An alternative protocol to TCP
Ian currently works as a development consultant for Marimba and his interests are in computer security and networking. He can be contacted at ian_barile yahoo.com.
The Stream Control Transmission Protocol (SCTP) is a new transport layer protocol proposed in RFC 2960 (http://www.faqs.org/rfcs/rfc2960.html). Like TCP and UDP, SCTP uses the network layer protocol for intersystem communication. SCTP is a connection- oriented protocol, similar to TCP that provides reliable communication between two endpoints. Unlike the byte stream TCP uses for data transport, SCTP sends data in message chunks similar to UDP packets.
SCTP was originally developed for telephony signaling networks. Integrated Services Digital Networks (ISDN) is one SS7 protocol implemented on SCTP. SCTP has many features that make it a beneficial protocol for use outside of the telecom industry.

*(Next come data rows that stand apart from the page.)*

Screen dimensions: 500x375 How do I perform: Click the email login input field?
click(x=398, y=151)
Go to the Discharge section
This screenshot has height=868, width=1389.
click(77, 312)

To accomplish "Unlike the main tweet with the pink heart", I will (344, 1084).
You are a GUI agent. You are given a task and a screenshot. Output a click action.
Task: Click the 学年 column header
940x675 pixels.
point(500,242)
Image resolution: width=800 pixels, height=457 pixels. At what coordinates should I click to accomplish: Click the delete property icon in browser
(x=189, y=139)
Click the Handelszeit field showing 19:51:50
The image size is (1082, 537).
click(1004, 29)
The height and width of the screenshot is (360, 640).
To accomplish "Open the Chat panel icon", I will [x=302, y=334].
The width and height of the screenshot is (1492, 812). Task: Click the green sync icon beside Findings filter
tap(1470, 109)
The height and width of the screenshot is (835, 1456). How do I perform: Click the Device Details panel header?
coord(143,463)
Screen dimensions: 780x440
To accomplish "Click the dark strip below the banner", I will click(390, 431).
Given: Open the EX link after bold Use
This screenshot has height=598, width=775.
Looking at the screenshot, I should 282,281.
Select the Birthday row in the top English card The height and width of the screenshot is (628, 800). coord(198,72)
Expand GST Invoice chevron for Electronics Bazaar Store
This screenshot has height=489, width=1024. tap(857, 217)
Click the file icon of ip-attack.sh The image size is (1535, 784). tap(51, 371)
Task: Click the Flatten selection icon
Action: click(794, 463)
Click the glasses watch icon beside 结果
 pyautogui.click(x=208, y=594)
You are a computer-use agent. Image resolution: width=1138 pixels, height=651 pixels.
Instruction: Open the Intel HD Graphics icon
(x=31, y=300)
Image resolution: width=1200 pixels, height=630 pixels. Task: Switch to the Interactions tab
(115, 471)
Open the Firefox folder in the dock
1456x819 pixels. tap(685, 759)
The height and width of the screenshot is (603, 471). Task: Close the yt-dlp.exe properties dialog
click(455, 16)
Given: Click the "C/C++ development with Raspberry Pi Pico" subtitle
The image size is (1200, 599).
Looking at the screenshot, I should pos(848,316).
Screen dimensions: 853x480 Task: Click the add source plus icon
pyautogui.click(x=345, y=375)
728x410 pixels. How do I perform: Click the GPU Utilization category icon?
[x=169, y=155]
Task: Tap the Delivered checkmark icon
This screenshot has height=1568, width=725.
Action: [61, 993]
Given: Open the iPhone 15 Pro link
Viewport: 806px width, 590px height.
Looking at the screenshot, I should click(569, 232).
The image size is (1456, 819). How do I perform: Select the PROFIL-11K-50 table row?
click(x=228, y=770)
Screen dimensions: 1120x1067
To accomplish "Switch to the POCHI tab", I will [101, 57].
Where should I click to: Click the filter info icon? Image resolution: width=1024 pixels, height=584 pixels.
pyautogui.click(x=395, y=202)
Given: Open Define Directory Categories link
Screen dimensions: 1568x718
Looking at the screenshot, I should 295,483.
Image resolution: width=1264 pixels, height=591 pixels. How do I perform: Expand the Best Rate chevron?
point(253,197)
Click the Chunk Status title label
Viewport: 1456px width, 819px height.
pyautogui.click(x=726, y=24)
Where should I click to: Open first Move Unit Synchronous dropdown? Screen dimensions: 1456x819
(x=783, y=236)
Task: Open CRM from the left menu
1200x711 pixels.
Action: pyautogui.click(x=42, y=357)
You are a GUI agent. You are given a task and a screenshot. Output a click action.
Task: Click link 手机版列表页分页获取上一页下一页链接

SCTP's unique features such as native virtual streams and multihomed support make SCTP an attractive alternative to TCP. Over the next several years, SCTP will start to play a role in Internet applications. SCTP stacks are available for almost every operating system. To find an implementation for a particular OS, visit http://www.sctp.org/implementations.html. In this article, I use the LKSCTP implementation (LKSCTP is integrated into the 2.6 Linux kernel; http://www.kernel.org/).
Types of Socket Communication
Several types of socket communication are available for use in developing network applications. Developers must choose the transport layer protocol and technique that transmits data efficiently for applications. Transport layer protocols transmit data between two endpoints on IPv4 networks using the following methods:
- Unicast. One endpoint to one endpoint.
- Broadcast. One endpoint to all endpoints on a subnet.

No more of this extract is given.